Cable failure tolerant control and planning in a planar reconfigurable cable driven parallel robot

Abstract

The addition of geometric reconfigurability in a cable driven parallel robot (CDPR) introduces kinematic redundancies which can be exploited for manipulating structural and mechanical properties of the robot through redundancy resolution. In the event of a cable failure, a reconfigurable CDPR (rCDPR) can also realign its geometric arrangement to overcome the effects of cable failure and recover the original expected trajectory and complete the trajectory tracking task. In this paper we discuss a fault tolerant control (FTC) framework that relies on an Interactive Multiple Model (IMM) adaptive estimation filter for simultaneous fault detection and diagnosis (FDD) and task recovery. The redundancy resolution scheme for the kinematically redundant CDPR takes into account singularity avoidance, manipulability and wrench quality maximization during trajectory tracking. We further introduce a trajectory tracking methodology that enables the automatic task recovery algorithm to consistently return to the point of failure. This is particularly useful for applications where the planned trajectory is of greater importance than the goal positions, such as painting, welding or 3D printing applications. The proposed control framework is validated in simulation on a planar rCDPR with elastic cables and parameter uncertainties to introduce modeled and unmodeled dynamics in the system as it tracks a complete trajectory despite the occurrence of multiple cable failures.
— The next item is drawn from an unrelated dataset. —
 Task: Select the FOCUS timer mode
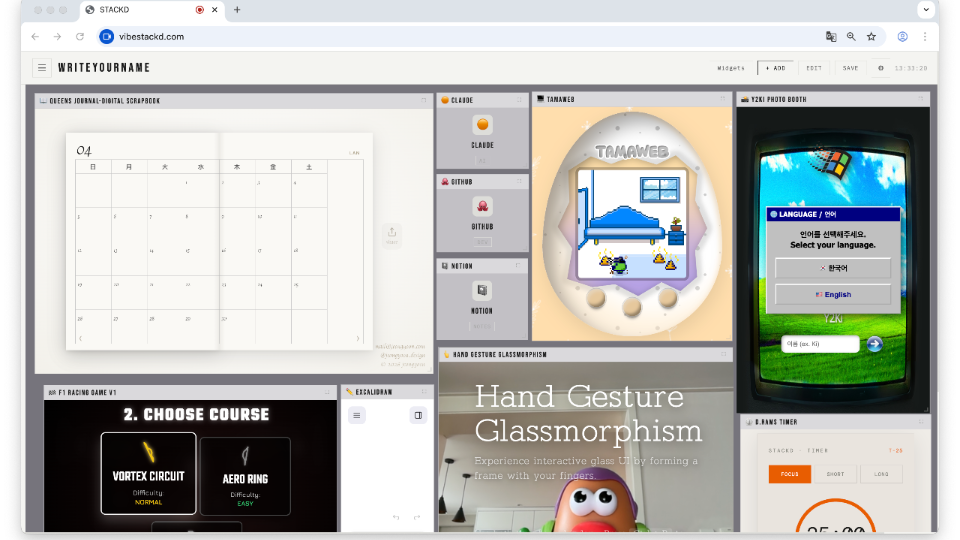click(789, 474)
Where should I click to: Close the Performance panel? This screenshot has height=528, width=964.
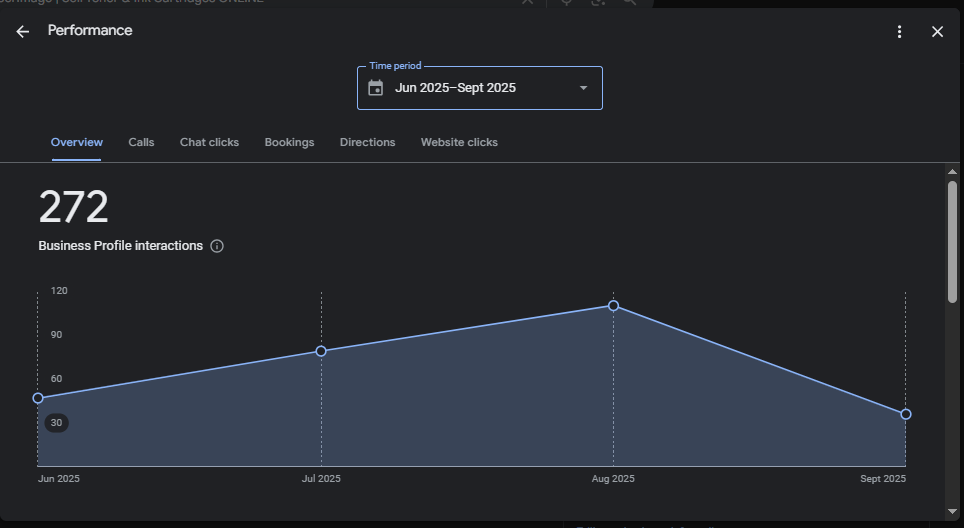tap(937, 32)
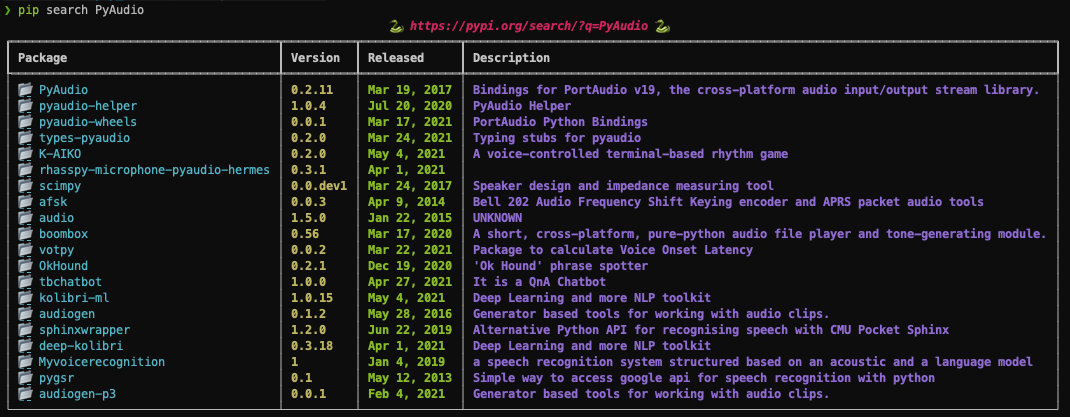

As cables fail one by one, the robot topology changes from an over-constrained to a fully constrained and then an under-constrained CDPR. The framework is applied with a constant-velocity kinematic feedforward controller which has the advantage of generating steady-state inputs despite dynamic oscillations during cable failures, as well as a Linear Quadratic Regulator (LQR) feedback controller to locally dampen these oscillations.